■ **PASSAGE SHOWN**:
******
The United Nations has recognised the importance of "the need to support two-way communication systems that enable dialogue and that allow communities to express their aspirations and concerns and participate in decisions...." Such two-way interactions can help expose local reality.
Keune and Sinha claim that community involvement in development communication policy is important, as they are the "ultimate and perhaps the most important beneficiaries of development communication policies and planning".

=== Historical perspectives ===

Cuilenburg and McQuail (2003) identify three main phases of communications policy-making:

Emerging Communications Industry Policy (until the Second World War)—during this era, communications policy mainly supported state and corporate benefits. Policy-covered telegraph, telephony and wireless and later, cinema. Policies were ad hoc measures designed to facilitate a series of technical innovations.
Public Service Media Policy (1945–1980)—After the Second World War, policy was dominated by sociopolitical rather than economic and national strategic concerns. This phase began after the Second World War. Policy expanded from addressing technical matters to the content of communications and to cover the traditional press.
New Communications Policy Paradigm (1980 to present)—Technological, economic and social trends fundamentally changed media policy from 1980 onward. Technological convergence became an agenda item when the US Office of Technology Assessment published its pioneering study, Critical Connections (OTA, 1990) followed by the European Union (CEC, 1997). "Convergence" meant that the boundaries between information technologies blurred: computer and telecommunications converged to telematics; personal computers and television become more similar; and formerly separated networks become interconnected. Regulation of mass media became increasingly linked to telecommunications regulation. Globalization and the permeability of national frontiers by multinational media limited the impact of policy in most countries.
******
■ **DATA RECORDS**:
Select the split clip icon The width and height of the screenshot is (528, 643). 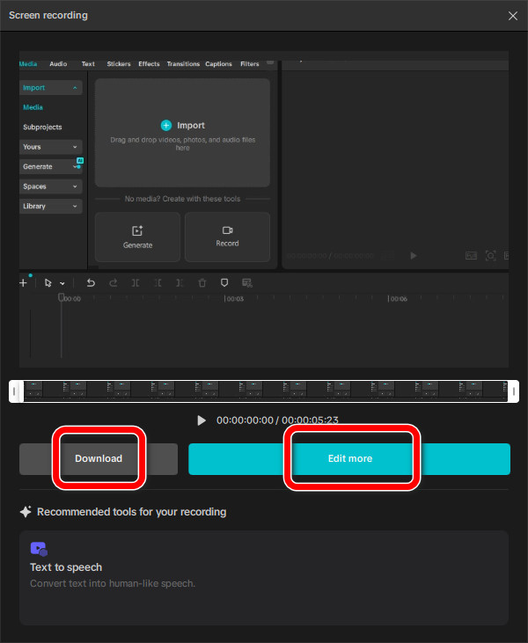point(136,282)
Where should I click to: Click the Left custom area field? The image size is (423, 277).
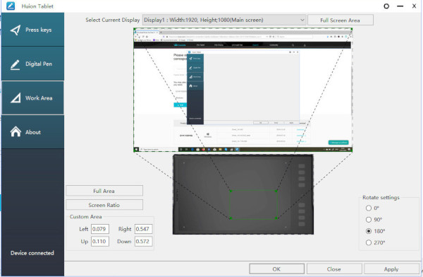tap(100, 229)
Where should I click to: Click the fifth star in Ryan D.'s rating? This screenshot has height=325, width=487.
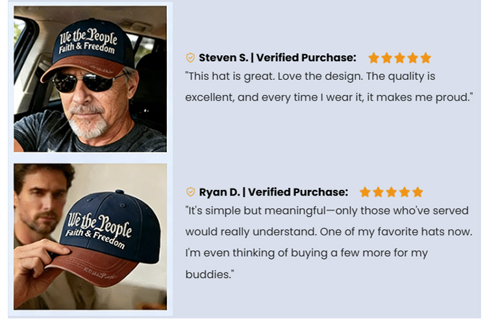coord(418,192)
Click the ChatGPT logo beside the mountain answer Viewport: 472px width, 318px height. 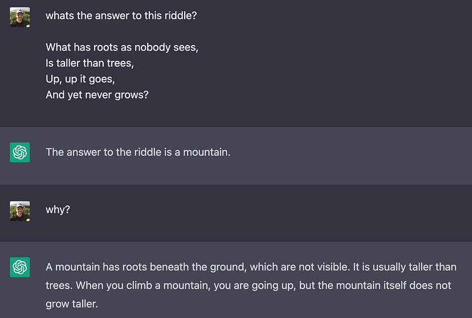tap(20, 152)
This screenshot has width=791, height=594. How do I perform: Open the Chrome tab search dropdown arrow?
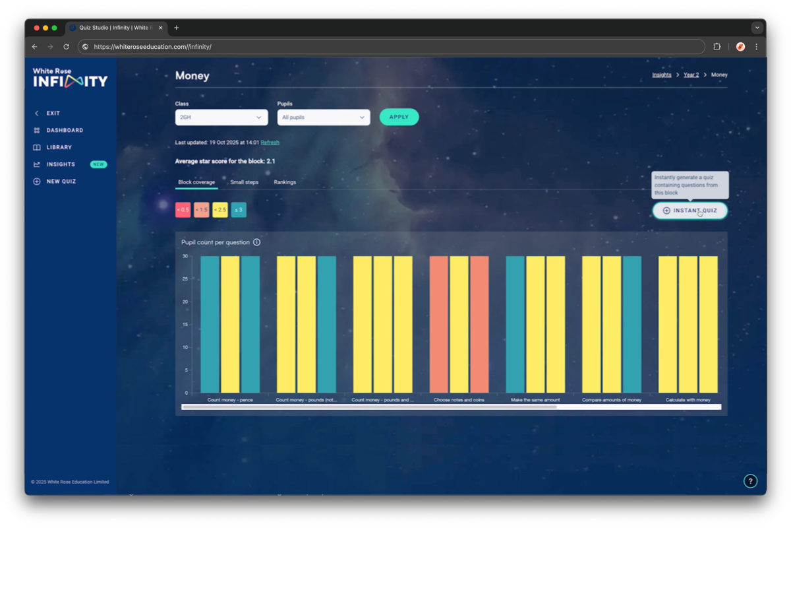(757, 28)
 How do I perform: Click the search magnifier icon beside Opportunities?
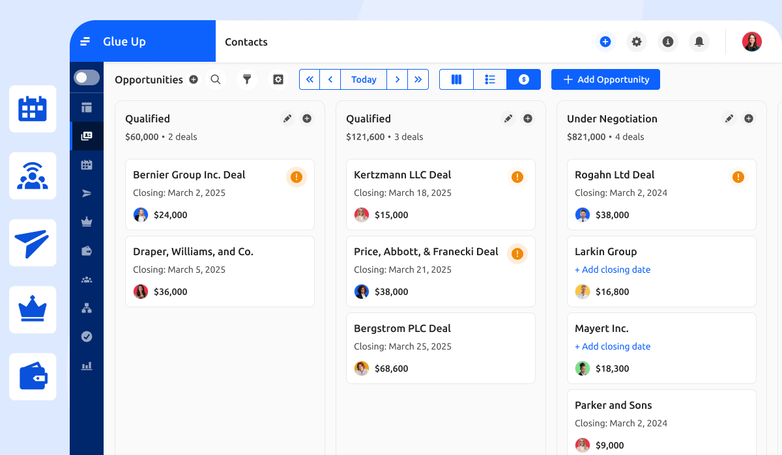[216, 79]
******
■ **PROBLEMS**:
1. Duplicate the communications policy passage between "Cuilenburg and McQuail" and "of technical innovations.", inclusive.
2. Answer these questions from the communications policy passage:
(a) Who identify three main phases of communications policy-making?
(b) What was the title of the study published by the US Office of Technology Assessment?
(c) Which years does the Public Service Media Policy phase cover?
Rely only on the communications policy passage for your answers.

■ **EXERCISE SOLUTIONS**:
1.
Cuilenburg and McQuail (2003) identify three main phases of communications policy-making:

Emerging Communications Industry Policy (until the Second World War)—during this era, communications policy mainly supported state and corporate benefits. Policy-covered telegraph, telephony and wireless and later, cinema. Policies were ad hoc measures designed to facilitate a series of technical innovations.

2.
(a) Cuilenburg and McQuail (2003)
(b) Critical Connections
(c) 1945–1980